爱可可AI前沿推介(5.16)

LG - 机器学习 CV - 计算机视觉 CL - 计算与语言 AS - 音频与语音 RO - 机器人

转自爱可可爱生活

摘要：基于习得顶点下降的3D人体模型拟合、非对比自监督学习预测头机制、面向文本声音图像视频和代码的稀疏激活方法、用深度强化学习和模拟到模拟迁移玩“火箭联盟”初探、基于单类监督的多类3D目标检测、UniMorph 4.0通用形态学、面向多兴趣候选检索的局部平滑嵌入混合、老照片的修复与着色、基于生成模型的开放词表极限分类

1、[CV] Learned Vertex Descent: A New Direction for 3D Human Model Fitting

E Corona, G Pons-Moll, G Alenyà, F Moreno-Noguer

[CSIC-UPC & University of Tubingen]

习得顶点下降：3D人体模型拟合新方向。本文为图像和扫描中的3D人体模型拟合提出一种新的基于优化的范式。与现有的从输入图像直接回归低维统计人体模型(如SMPL)参数的方法相比，训练一个每顶点神经场网络的集成。该网络以分布式方式，根据在当前顶点投影中提取的神经特征，预测顶点向真实值的下降方向。推理过程中，将这个称为LVD的网络应用于梯度下降优化管道中，直到其收敛，即使将所有顶点初始化为一个点，通常也只需要几分之一秒。详尽的评估表明，所提出方法能捕捉到具有非常不同身体形状的着装者的基本人体，与最先进的方法相比，取得了显著的改进。LVD也适用于人类和手部的3D模型拟合，对于这些模型，用更简单、更快速的方法显示了对SOTA的显著改进。

We propose a novel optimization-based paradigm for 3D human model fitting on images and scans. In contrast to existing approaches that directly regress the parameters of a low-dimensional statistical body model (e.g. SMPL) from input images, we train an ensemble of per-vertex neural fields network. The network predicts, in a distributed manner, the vertex descent direction towards the ground truth, based on neural features extracted at the current vertex projection. At inference, we employ this network, dubbed LVD, within a gradient-descent optimization pipeline until its convergence, which typically occurs in a fraction of a second even when initializing all vertices into a single point. An exhaustive evaluation demonstrates that our approach is able to capture the underlying body of clothed people with very different body shapes, achieving a significant improvement compared to state-of-the-art. LVD is also applicable to 3D model fitting of humans and hands, for which we show a significant improvement to the SOTA with a much simpler and faster method.
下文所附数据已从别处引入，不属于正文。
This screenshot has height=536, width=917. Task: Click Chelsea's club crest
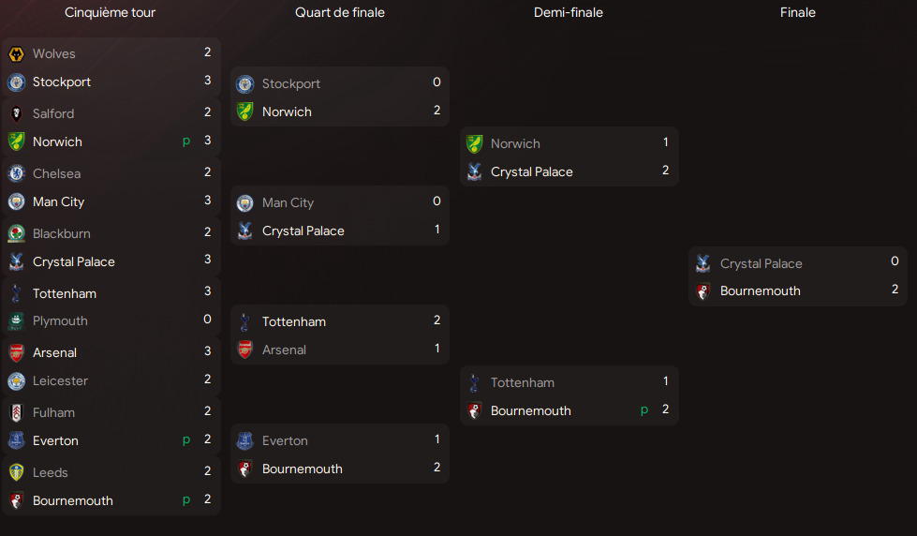point(16,173)
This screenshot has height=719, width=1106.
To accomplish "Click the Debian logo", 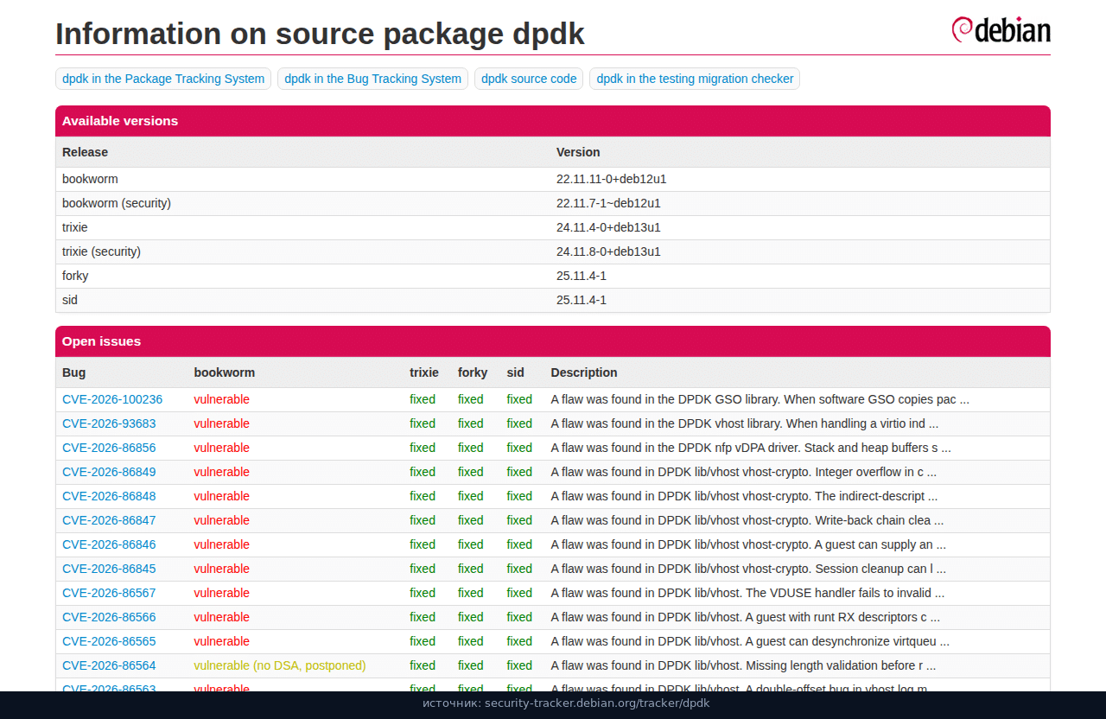I will 1001,29.
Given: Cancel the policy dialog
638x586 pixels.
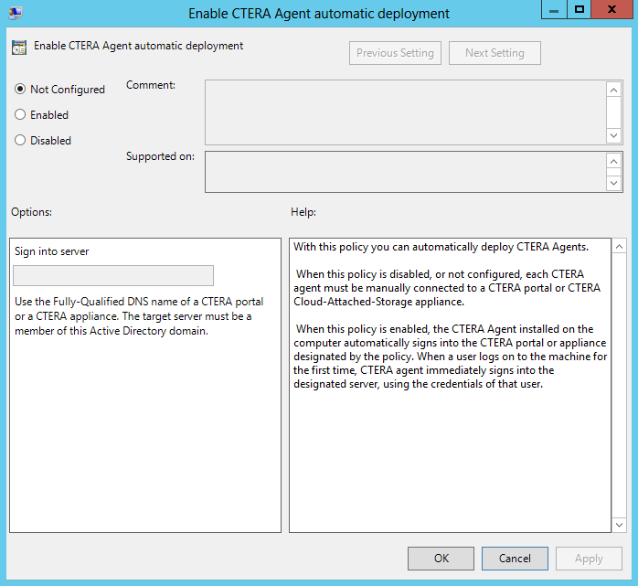Looking at the screenshot, I should (x=515, y=559).
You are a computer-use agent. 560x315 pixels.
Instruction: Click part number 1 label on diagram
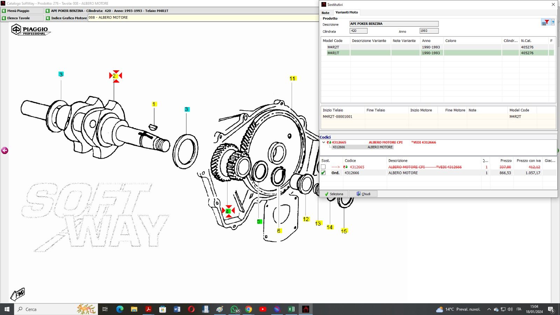click(x=154, y=104)
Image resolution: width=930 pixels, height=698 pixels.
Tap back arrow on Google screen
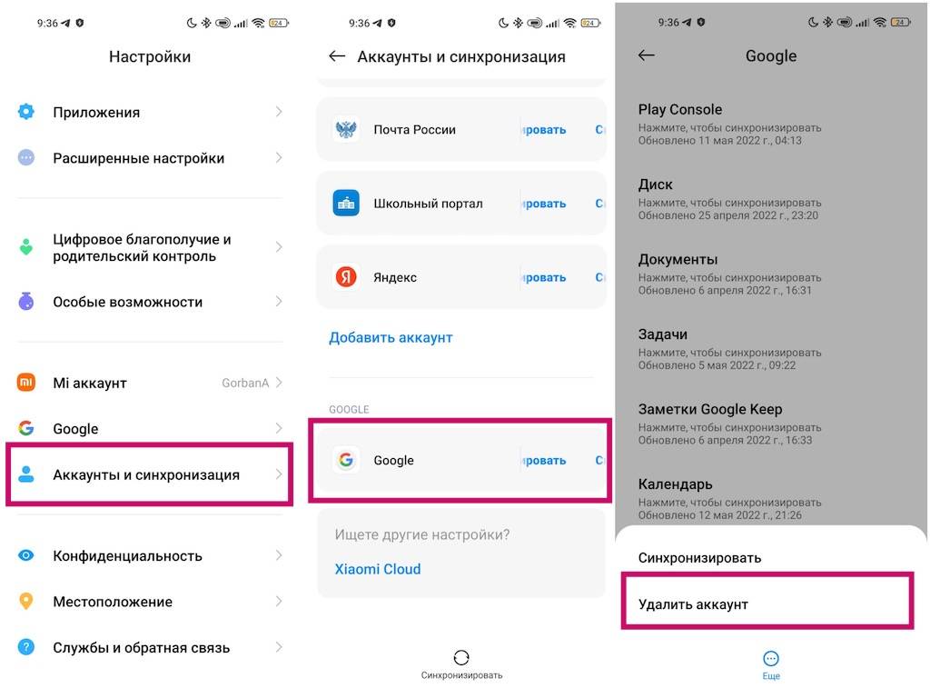point(647,55)
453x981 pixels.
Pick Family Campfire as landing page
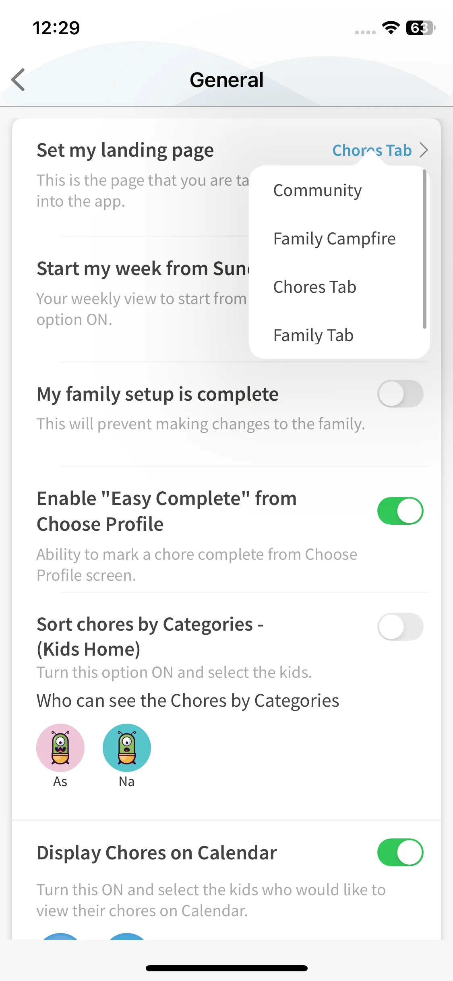(334, 239)
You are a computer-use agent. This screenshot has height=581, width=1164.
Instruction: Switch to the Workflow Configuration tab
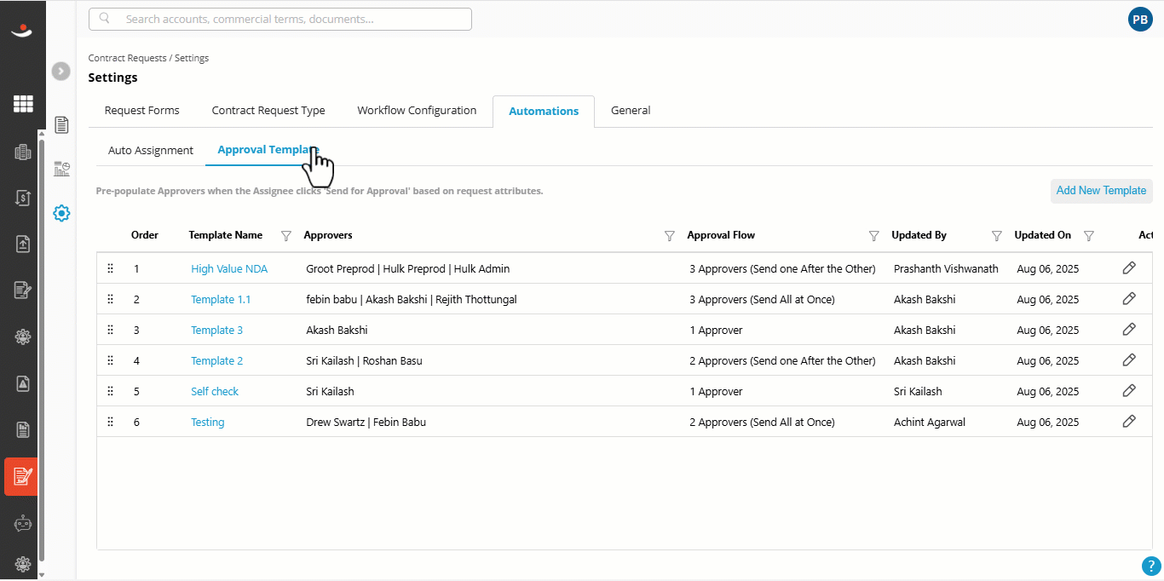417,111
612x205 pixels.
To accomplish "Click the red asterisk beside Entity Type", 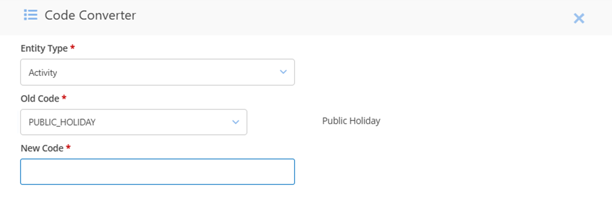I will [x=73, y=48].
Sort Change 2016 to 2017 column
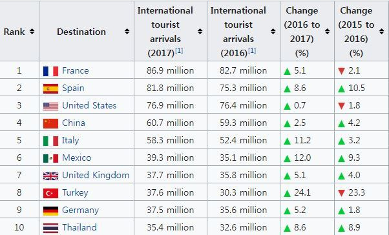This screenshot has width=389, height=235. point(327,32)
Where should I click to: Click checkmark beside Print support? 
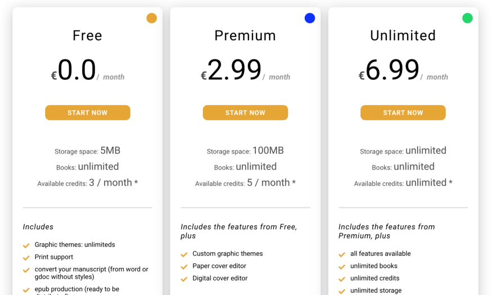[x=26, y=258]

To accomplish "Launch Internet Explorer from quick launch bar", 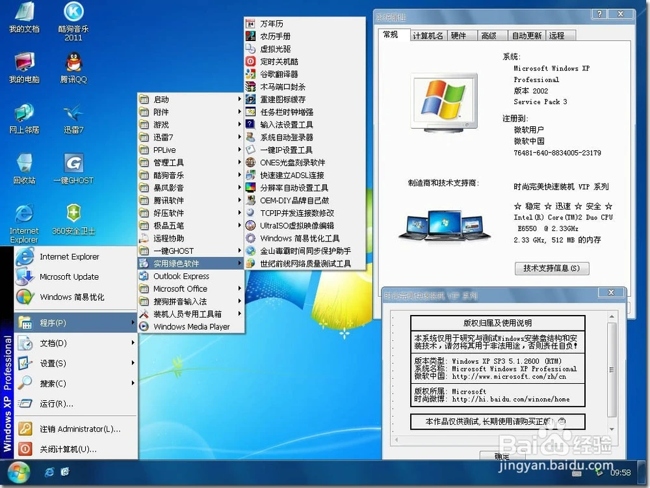I will pyautogui.click(x=49, y=473).
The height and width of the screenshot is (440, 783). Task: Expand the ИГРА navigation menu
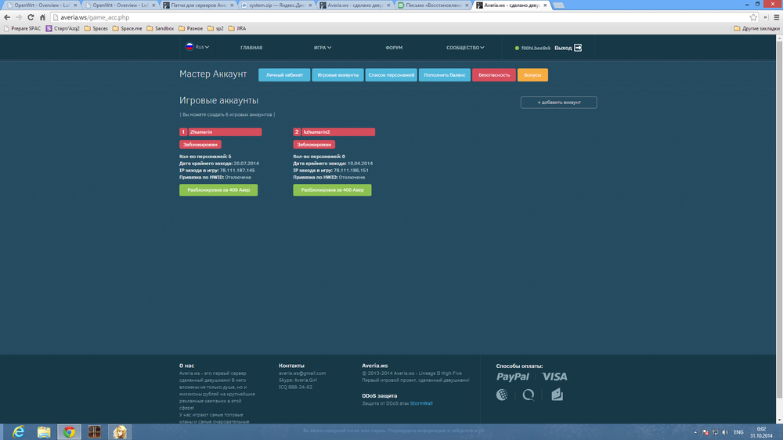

https://arxiv.org/abs/2205.06254

2、[LG] The Mechanism of Prediction Head in Non-contrastive Self-supervised Learning

Z Wen, Y Li

[CMU]

非对比自监督学习预测头机制。最近，Grill等人在Bootstrap Your Own Latent(BYOL)方法中的惊人发现表明，在网络结构中加入所谓的预测头，打破正向对之间的对称性，就可以去除对比损失中的负项。这开启了非对比自监督学习的研究。很神秘的是，为什么即使存在局部坍缩全局最优解，通过(随机)梯度下降训练的神经网络仍然可以学习有竞争力的表示，避免坍缩解。这种现象是深度学习优化中最典型的隐性偏差的例子之一，而其背后的机制至今仍鲜为人知。本文提出关于非对比自监督学习方法中预测头的机制的经验和理论发现。从经验上看，当预测头被初始化为一个单位矩阵，只有其对角线项被训练时，网络可以学习有竞争力的表示，即使训练目标中仍然存在局部最优值。此外，在训练过程中，非对角线项的上升和下降轨迹是一致的。证据表明，理解单位初始化的预测头是理解可训练预测头机制的一个良好起点。理论上，本文提出了一个框架来理解可训练但单位初始化的预测头的行为。在一个简单的设定下，描述了预测头在训练过程中的替代效应和加速效应。当在一些神经元中学习较强的特征时，替代效应就会发生，通过更新预测头可以替代在其他神经元中学习这些特征。而加速效应发生在被替代的特征可以加速其他较弱特征的学习，以防止它们被忽略。这两种效应共同使神经网络能够学习所有的特征，而不是只关注学习较强的特征，这可能是维度坍缩现象的原因。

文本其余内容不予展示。